• PROBLEM REQUIREMENTS
Transcribe, starting at the line with "Image resolution: width=412" and ending at the line with "This screenshot has width=1024, height=652.", every line of the material below exactly, but leave out the pictures and anything outside that span.
::: PROVIDED DATA
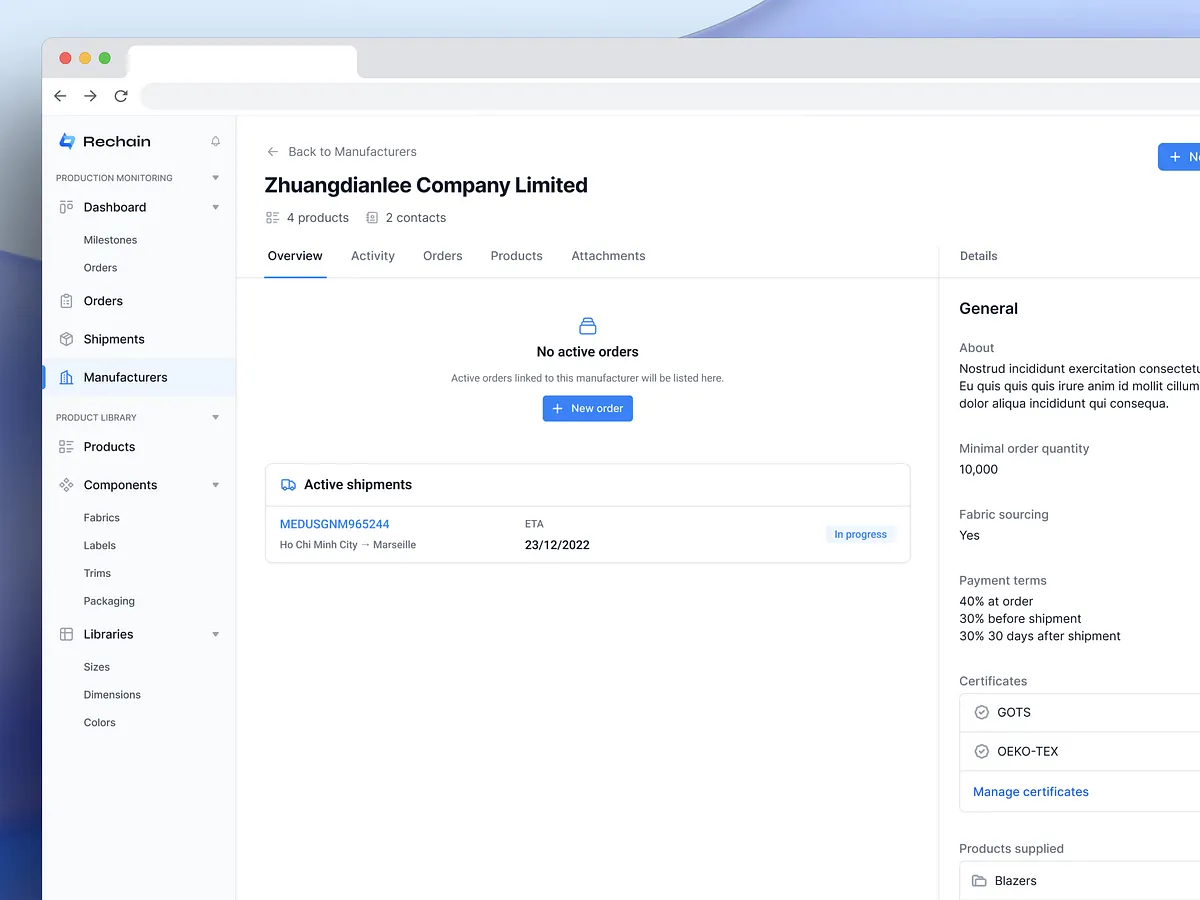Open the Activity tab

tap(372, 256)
::::::
::: PROVIDED DATA
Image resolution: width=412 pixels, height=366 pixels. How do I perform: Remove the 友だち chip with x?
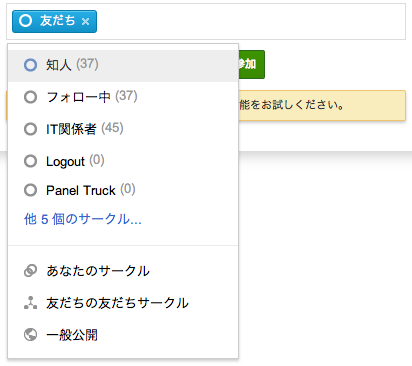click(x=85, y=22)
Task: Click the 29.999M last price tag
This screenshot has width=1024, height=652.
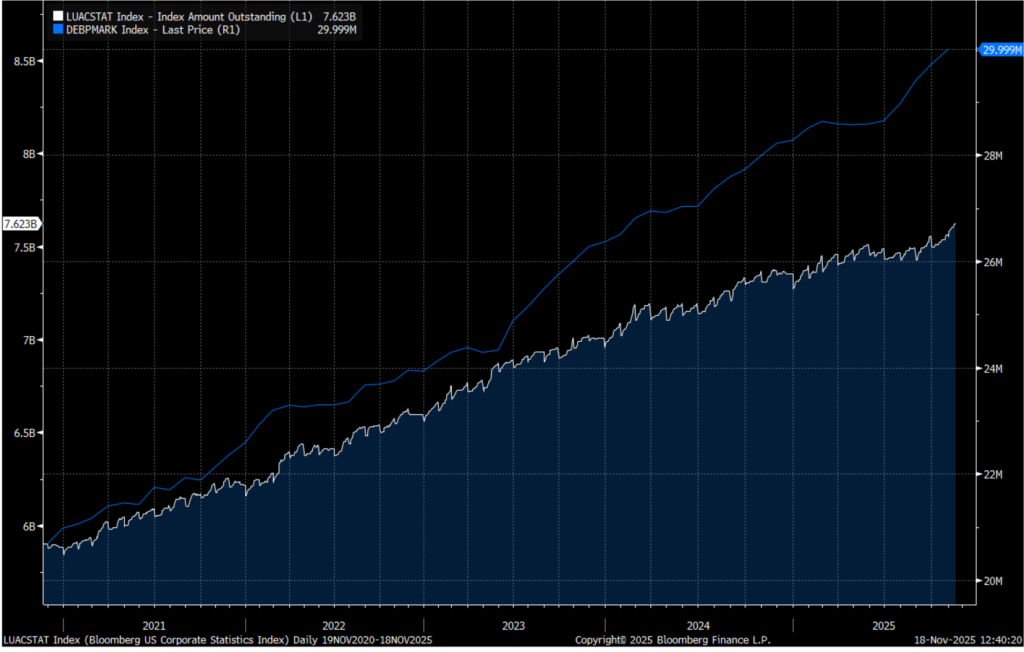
::::::
• SOLUTION FOR THIS EXERCISE
Image resolution: width=412 pixels, height=366 pixels. How do I perform: Remove the 友だち chip with x?
click(x=85, y=22)
Task: Click the 29.999M last price tag
This screenshot has width=1024, height=652.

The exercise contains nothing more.